What the task asks — Find each of the rows below that contains the string "point" and copy those rows in full. Case matters, so a row counts only if its capitalization matches.

Materials provided —
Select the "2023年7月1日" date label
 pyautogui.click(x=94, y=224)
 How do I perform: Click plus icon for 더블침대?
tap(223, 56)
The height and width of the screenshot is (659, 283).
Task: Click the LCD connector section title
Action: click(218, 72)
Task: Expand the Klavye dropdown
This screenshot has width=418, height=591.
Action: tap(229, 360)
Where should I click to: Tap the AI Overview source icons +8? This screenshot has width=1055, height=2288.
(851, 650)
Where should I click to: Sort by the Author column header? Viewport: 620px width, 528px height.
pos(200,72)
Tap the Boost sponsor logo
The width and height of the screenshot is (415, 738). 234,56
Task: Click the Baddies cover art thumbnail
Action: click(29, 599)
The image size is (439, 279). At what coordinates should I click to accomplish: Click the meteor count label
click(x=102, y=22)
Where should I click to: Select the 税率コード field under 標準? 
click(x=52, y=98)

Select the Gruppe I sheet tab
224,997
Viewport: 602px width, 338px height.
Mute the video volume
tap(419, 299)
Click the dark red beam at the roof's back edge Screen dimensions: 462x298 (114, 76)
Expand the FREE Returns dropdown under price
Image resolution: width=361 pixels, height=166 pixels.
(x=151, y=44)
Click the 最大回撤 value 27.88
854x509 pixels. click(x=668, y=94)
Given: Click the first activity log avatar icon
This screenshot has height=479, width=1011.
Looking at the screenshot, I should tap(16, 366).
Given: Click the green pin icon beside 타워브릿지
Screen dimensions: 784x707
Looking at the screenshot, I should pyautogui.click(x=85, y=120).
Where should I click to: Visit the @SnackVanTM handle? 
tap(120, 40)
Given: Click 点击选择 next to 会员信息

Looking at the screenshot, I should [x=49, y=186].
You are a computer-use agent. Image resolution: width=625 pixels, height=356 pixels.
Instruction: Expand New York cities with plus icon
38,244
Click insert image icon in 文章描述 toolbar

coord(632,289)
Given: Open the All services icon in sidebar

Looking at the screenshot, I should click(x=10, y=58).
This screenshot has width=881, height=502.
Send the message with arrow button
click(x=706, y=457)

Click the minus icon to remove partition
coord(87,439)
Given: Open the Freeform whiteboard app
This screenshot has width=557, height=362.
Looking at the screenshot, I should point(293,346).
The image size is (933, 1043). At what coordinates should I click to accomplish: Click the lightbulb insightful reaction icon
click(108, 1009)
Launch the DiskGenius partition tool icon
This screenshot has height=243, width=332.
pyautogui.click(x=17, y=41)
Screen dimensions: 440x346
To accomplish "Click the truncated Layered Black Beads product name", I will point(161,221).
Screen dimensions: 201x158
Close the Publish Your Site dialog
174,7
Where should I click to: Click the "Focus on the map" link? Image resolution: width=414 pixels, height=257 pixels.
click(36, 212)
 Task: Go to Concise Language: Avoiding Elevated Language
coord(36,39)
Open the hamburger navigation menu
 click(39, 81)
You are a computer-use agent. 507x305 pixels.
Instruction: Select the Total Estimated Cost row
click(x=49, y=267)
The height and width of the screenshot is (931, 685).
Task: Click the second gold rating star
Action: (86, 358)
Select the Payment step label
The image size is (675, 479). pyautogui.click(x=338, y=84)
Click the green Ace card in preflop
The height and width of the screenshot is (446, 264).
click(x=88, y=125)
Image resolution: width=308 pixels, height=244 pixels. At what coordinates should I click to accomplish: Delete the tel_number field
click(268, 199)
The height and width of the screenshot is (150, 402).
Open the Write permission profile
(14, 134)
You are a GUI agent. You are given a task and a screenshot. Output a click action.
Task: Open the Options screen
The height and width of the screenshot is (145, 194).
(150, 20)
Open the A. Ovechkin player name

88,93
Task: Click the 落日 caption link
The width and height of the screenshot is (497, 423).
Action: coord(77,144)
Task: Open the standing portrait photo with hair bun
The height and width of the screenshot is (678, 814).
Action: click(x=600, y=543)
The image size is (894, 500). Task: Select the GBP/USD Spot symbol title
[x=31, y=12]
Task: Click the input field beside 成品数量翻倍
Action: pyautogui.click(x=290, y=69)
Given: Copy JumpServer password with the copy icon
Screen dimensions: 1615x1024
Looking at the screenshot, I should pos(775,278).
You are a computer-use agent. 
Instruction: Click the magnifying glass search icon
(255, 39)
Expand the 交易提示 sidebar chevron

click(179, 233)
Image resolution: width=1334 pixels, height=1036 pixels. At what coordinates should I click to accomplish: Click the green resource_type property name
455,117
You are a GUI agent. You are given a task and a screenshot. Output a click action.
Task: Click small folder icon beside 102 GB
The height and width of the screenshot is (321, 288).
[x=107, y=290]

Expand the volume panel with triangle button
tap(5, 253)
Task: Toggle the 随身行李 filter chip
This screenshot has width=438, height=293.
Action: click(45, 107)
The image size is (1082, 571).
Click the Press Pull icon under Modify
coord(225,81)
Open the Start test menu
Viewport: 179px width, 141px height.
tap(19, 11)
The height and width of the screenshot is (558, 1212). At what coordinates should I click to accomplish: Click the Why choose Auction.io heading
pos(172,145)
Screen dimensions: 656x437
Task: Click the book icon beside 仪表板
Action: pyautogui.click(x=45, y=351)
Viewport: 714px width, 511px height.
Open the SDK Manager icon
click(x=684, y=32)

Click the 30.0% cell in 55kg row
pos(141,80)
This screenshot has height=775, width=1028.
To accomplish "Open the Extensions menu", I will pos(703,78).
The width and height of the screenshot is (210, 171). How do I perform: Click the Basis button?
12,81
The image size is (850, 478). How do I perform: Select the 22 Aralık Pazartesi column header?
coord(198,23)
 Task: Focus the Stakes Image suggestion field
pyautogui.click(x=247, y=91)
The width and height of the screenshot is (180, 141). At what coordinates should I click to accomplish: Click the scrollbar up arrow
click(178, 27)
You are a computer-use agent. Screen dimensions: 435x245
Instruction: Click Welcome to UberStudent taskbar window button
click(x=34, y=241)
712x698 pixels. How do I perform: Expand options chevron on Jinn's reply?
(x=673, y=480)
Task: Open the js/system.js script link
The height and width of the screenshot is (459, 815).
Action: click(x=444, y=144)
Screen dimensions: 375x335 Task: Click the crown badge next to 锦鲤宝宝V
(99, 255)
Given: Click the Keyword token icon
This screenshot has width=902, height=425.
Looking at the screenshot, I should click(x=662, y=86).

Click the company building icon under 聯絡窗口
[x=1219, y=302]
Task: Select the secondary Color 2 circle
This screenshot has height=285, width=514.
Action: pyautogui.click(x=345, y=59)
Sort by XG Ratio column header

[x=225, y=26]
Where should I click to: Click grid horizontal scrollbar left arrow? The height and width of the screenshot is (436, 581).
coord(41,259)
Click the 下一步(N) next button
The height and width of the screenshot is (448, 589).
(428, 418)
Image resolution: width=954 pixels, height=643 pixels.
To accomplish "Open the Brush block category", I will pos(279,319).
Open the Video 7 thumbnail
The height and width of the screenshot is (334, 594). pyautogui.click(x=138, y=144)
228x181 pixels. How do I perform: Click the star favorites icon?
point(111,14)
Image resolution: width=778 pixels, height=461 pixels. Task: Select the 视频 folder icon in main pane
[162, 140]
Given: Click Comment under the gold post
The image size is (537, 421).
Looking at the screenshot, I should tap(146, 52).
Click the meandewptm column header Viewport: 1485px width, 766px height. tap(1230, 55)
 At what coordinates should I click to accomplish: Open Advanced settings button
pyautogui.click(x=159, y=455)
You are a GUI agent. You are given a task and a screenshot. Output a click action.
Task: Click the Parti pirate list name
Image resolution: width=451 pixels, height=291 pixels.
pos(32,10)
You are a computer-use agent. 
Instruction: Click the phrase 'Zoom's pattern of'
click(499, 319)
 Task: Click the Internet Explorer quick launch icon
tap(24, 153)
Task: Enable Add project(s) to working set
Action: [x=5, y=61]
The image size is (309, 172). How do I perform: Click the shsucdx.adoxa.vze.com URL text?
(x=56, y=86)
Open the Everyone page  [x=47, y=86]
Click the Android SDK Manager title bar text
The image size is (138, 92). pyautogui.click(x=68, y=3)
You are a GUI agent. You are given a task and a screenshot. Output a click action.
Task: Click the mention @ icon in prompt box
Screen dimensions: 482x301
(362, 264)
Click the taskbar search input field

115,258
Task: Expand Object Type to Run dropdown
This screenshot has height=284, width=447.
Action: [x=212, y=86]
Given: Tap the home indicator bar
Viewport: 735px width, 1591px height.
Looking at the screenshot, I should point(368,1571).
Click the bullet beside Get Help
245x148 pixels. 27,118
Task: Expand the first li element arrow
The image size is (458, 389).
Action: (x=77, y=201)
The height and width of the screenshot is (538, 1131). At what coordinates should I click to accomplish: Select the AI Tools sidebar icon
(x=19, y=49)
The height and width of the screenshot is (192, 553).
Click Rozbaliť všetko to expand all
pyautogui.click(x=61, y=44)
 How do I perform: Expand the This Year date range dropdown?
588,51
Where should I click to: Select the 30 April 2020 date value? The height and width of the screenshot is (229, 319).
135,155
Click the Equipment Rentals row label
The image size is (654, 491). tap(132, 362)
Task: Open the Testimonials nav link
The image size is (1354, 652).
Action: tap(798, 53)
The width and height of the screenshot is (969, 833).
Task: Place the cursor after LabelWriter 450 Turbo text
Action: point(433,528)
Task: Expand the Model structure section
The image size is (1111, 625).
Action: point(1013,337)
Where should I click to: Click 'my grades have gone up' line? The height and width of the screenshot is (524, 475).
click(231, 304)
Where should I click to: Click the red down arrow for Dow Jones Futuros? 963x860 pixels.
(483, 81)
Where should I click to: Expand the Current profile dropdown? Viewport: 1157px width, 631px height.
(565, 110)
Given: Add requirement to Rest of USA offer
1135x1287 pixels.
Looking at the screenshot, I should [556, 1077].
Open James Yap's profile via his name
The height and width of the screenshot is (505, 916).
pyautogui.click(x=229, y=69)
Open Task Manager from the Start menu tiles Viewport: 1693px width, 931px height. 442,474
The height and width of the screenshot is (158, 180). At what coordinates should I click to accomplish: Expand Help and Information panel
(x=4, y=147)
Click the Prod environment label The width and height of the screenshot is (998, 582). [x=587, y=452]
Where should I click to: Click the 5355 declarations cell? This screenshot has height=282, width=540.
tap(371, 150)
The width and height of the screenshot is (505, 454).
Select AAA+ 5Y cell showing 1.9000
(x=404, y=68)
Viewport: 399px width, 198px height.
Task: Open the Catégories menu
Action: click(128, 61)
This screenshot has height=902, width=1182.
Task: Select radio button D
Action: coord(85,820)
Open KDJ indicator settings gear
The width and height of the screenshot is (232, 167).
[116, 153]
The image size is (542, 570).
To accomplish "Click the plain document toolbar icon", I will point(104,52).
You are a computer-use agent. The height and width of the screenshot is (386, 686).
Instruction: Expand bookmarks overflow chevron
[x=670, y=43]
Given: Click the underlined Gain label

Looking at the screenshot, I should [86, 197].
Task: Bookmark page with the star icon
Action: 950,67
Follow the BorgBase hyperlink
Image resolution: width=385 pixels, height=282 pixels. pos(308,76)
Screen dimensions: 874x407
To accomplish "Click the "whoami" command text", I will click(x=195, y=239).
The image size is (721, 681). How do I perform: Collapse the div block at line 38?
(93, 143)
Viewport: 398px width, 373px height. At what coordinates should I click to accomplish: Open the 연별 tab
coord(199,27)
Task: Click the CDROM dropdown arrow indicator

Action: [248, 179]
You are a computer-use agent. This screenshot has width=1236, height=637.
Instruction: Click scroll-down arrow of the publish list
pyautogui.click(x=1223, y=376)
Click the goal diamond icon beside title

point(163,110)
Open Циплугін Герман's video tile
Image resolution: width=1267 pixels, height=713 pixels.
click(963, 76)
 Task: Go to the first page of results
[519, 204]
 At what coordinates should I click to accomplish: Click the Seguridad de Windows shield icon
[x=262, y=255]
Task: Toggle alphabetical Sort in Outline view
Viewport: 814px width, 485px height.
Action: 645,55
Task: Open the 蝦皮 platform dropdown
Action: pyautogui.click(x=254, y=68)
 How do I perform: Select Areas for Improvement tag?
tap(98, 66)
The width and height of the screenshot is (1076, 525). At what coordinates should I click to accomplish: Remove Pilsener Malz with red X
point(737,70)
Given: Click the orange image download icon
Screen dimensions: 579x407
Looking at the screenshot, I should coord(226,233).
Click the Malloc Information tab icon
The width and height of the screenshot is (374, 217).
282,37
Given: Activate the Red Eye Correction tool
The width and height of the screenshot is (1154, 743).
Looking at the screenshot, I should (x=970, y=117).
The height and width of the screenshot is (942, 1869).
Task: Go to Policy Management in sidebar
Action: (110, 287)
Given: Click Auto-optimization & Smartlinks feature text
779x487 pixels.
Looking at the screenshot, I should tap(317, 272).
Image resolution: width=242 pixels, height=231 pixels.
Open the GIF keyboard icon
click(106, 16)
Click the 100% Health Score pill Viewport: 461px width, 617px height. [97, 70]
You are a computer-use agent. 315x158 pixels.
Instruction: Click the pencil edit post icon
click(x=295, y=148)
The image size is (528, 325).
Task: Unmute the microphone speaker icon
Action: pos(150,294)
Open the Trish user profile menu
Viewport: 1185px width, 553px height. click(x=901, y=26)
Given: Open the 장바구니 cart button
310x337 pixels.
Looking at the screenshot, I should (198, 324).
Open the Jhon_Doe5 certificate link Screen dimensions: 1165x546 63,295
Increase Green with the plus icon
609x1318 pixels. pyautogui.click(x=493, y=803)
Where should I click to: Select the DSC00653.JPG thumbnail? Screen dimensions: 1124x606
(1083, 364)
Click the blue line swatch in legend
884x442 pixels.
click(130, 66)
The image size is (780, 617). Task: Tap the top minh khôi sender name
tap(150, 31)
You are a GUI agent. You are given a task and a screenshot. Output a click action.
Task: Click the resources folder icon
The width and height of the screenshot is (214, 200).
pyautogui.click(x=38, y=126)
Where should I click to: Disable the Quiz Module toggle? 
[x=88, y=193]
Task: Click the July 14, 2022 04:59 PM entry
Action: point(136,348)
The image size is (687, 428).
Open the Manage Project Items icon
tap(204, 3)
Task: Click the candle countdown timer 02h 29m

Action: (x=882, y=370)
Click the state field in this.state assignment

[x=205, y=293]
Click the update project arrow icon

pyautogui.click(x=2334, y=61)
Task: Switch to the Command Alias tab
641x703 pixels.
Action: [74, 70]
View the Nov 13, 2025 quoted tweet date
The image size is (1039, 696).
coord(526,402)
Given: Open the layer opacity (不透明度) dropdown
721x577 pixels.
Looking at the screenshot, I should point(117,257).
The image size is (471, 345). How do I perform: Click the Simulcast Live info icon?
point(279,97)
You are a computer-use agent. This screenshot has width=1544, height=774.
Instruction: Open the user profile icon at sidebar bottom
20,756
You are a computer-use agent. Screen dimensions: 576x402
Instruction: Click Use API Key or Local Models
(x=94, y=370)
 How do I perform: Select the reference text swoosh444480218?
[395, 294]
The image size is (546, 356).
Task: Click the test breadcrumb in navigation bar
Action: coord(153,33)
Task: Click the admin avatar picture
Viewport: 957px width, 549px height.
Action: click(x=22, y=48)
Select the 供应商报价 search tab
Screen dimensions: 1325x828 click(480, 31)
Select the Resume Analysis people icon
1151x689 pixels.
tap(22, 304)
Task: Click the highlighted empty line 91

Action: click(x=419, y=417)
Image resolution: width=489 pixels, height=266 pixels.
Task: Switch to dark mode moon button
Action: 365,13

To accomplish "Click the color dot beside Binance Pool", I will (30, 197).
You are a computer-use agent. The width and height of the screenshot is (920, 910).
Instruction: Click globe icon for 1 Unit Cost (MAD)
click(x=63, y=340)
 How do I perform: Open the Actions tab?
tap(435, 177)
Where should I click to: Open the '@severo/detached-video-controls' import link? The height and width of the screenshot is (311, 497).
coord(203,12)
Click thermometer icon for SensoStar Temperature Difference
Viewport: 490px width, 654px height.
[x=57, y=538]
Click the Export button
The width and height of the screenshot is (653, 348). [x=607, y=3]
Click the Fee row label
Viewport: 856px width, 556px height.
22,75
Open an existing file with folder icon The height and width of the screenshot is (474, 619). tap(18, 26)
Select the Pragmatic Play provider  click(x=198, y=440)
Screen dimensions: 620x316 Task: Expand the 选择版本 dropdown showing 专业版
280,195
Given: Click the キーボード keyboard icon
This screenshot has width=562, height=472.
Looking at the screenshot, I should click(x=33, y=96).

Task response —
Looking at the screenshot, I should point(293,346).
To accomplish "Click the truncated Layered Black Beads product name", I will point(161,221).
point(111,14)
Looking at the screenshot, I should point(368,1571).
Action: point(433,528)
Action: point(1013,337)
To accomplish "Click the plain document toolbar icon", I will point(104,52).
point(163,110)
point(737,70)
Action: point(136,348)
Looking at the screenshot, I should point(117,257).
point(279,97)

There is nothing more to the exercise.